1790s Stays

The shift was easy, apart from all of the flat-felling, but the stays are proving less so.  There don't seem to be any patterns of extant examples in the style I'm looking for - as I pointed out in my post on corsets of the period, most surviving pieces are either conical (early 1790s) or long and slender (late 1800s), but during the period there was a lot of emphasis on the natural roundness of the body* and I want to make a short corset with cups.

Examples:
- Kent State transitional stays (the page at KSU isn't up anymore)
- V&A short stays



To start off, I used Jill Salen's brown jean 1790s stays pattern, which I made at 1/4 scale in paper and taped together to get an idea of the shape and length. I shortened it and made little tabs, then traced the pieces back on graph paper. When I mocked it up in a layer of muslin, it turned out that the pattern was still too long and too drastically shaped. I slashed and spread each piece, then ended up taking the side pieces back in a little.

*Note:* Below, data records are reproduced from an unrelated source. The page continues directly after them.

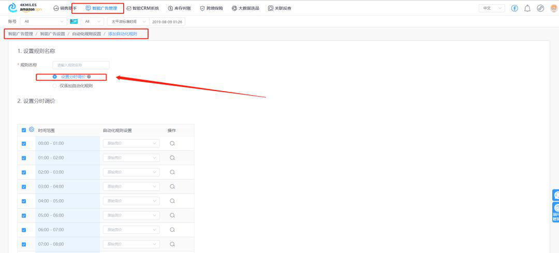Click the link icon beside the bell
This screenshot has height=253, width=559.
click(x=540, y=8)
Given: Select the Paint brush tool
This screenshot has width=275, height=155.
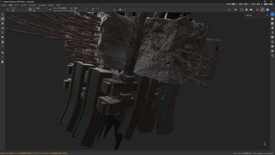Looking at the screenshot, I should [x=2, y=14].
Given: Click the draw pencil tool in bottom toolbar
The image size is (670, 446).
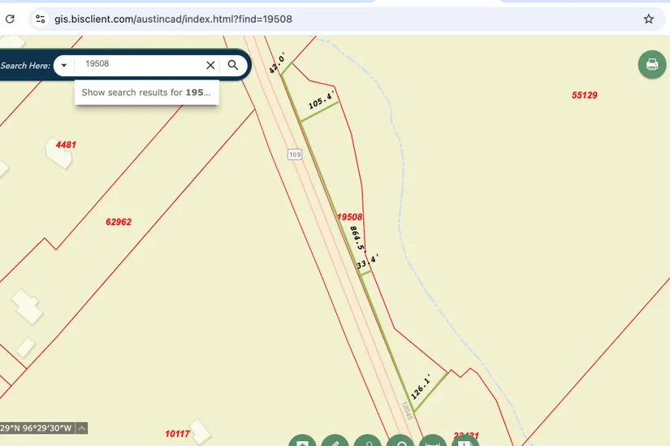Looking at the screenshot, I should coord(335,441).
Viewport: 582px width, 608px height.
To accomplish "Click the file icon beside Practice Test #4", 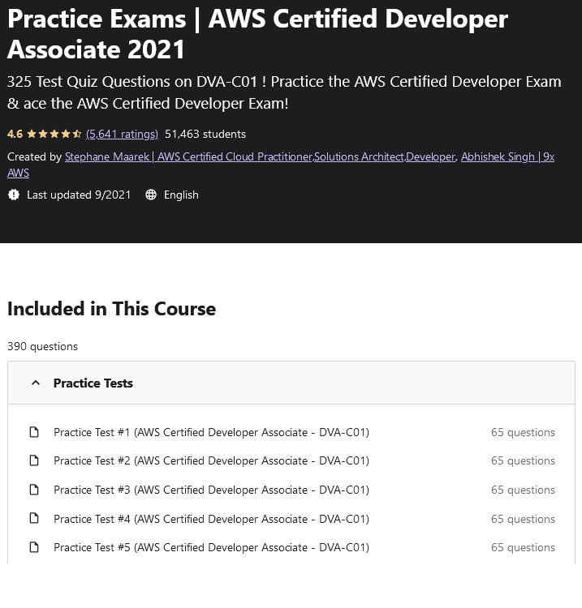I will click(x=34, y=519).
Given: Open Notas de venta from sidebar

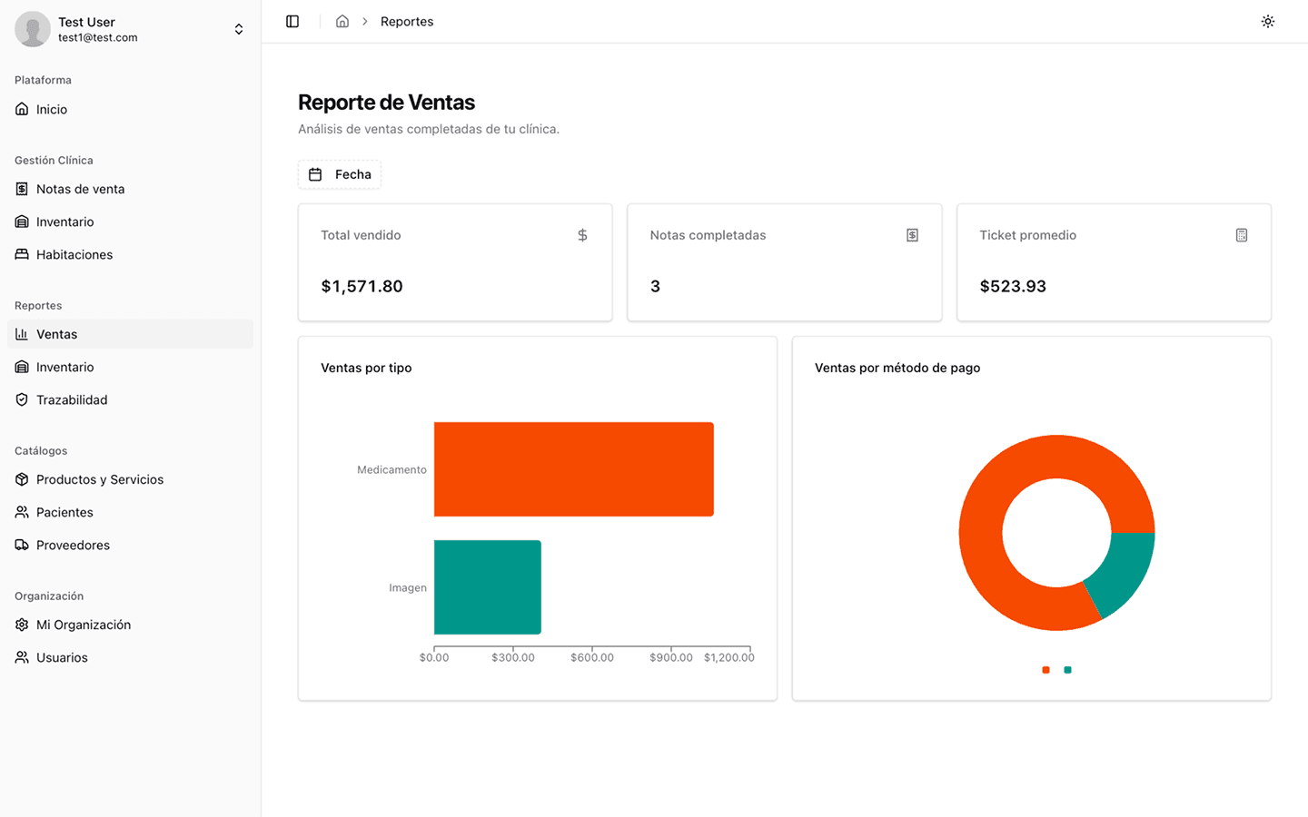Looking at the screenshot, I should click(x=80, y=189).
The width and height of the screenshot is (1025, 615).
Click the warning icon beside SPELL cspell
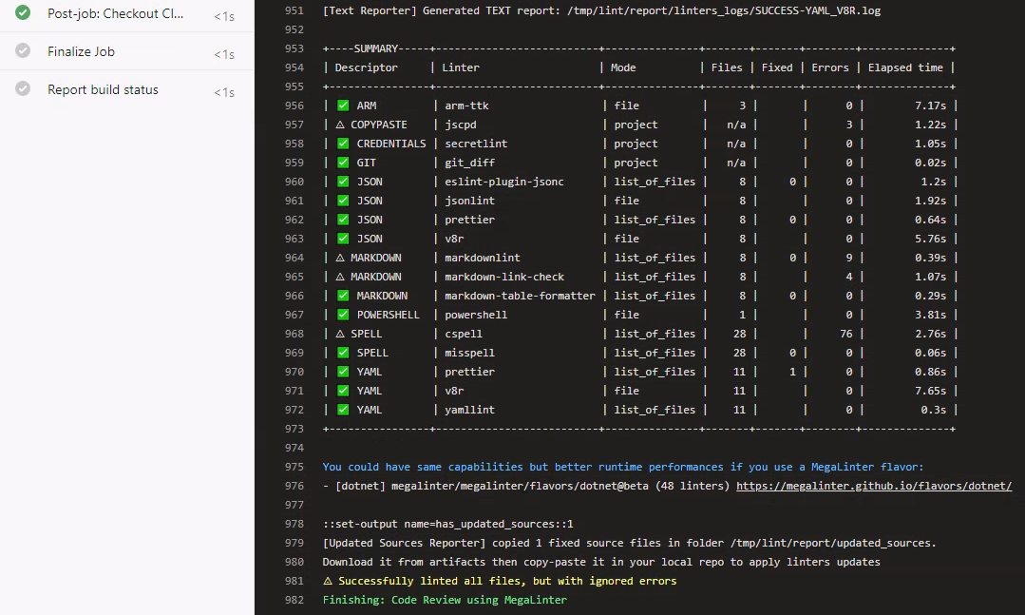pos(342,333)
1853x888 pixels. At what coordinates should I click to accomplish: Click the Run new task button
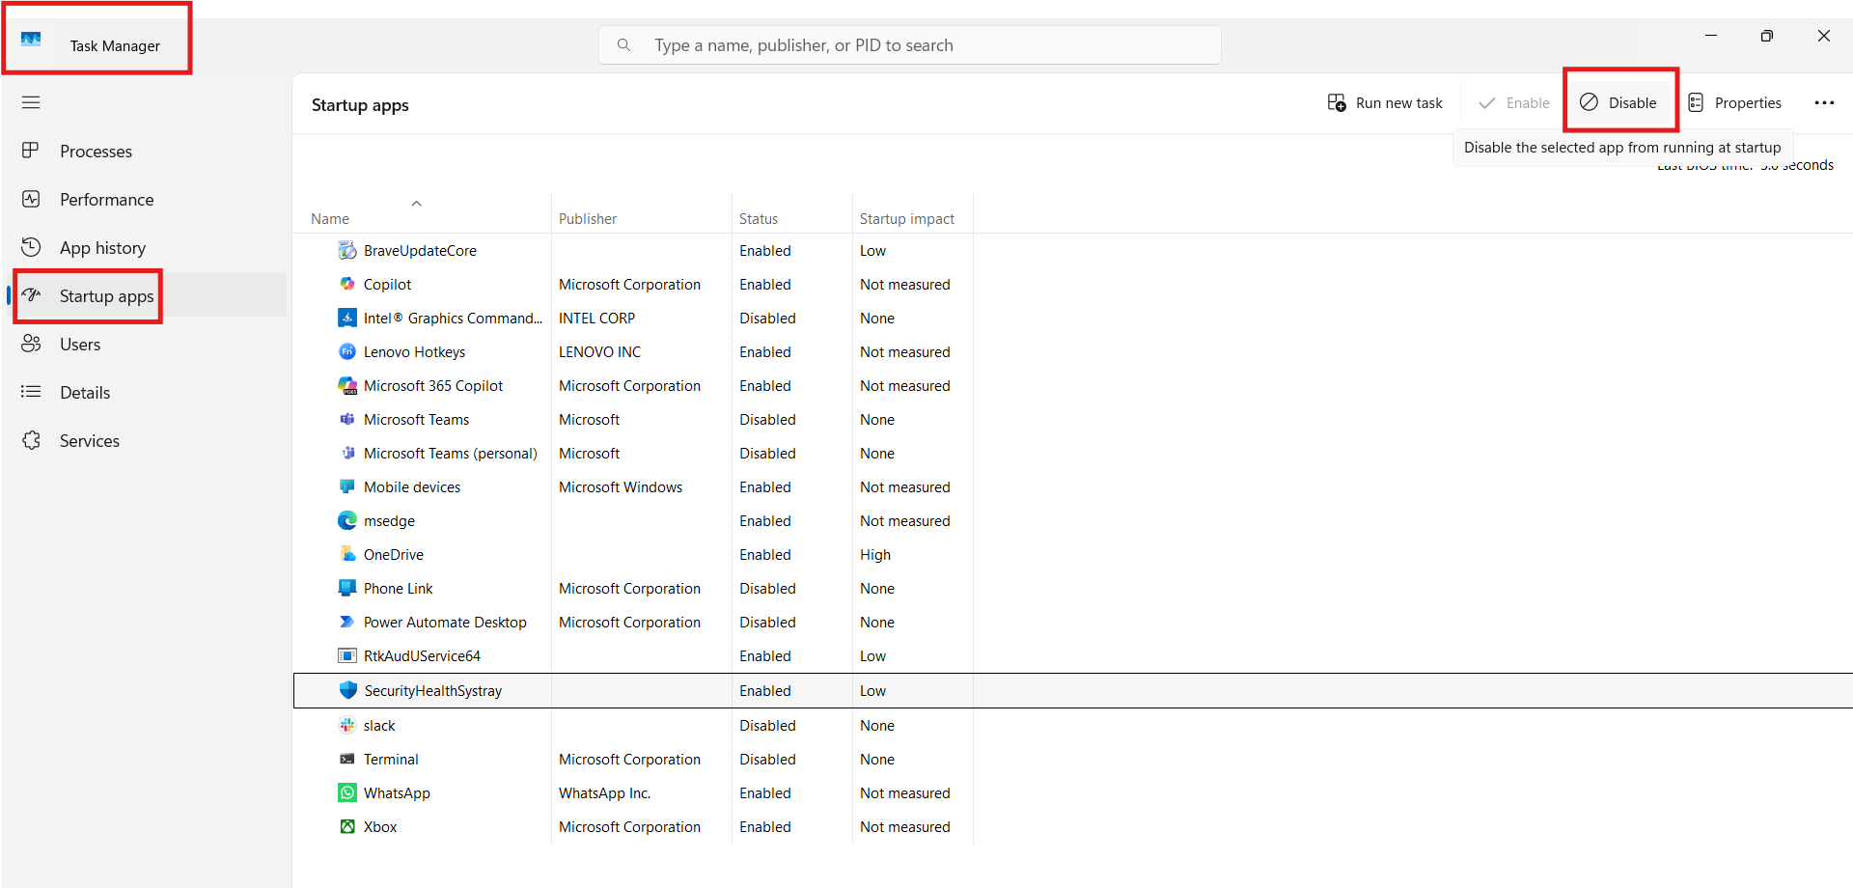(1385, 103)
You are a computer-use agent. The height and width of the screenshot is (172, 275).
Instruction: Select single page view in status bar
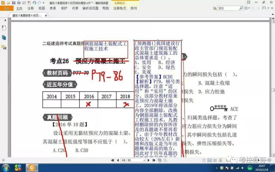[x=204, y=160]
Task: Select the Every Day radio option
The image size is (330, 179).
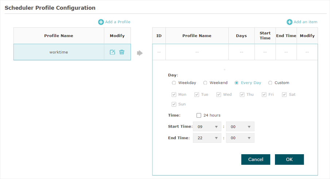Action: click(x=237, y=83)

Since the stays are so light and don't need to actually move my flesh into a shape (beyond the bust support, I mean), I'm not using that much or that heavy fabric. The top layer is a light but strong white cotton (I think the label said "German chintz"?), and the interlining is a warp-faced linen/cotton blend. I plan to line the stays with the same linen I used in the shift. The boning will be basket reed, possibly doubled.

My sewing methods are coming from Costume Close-up - backstitched channels, butted seams. I did several of the channels on one side, including the ones at the lacing edges, then stitched the pieces together.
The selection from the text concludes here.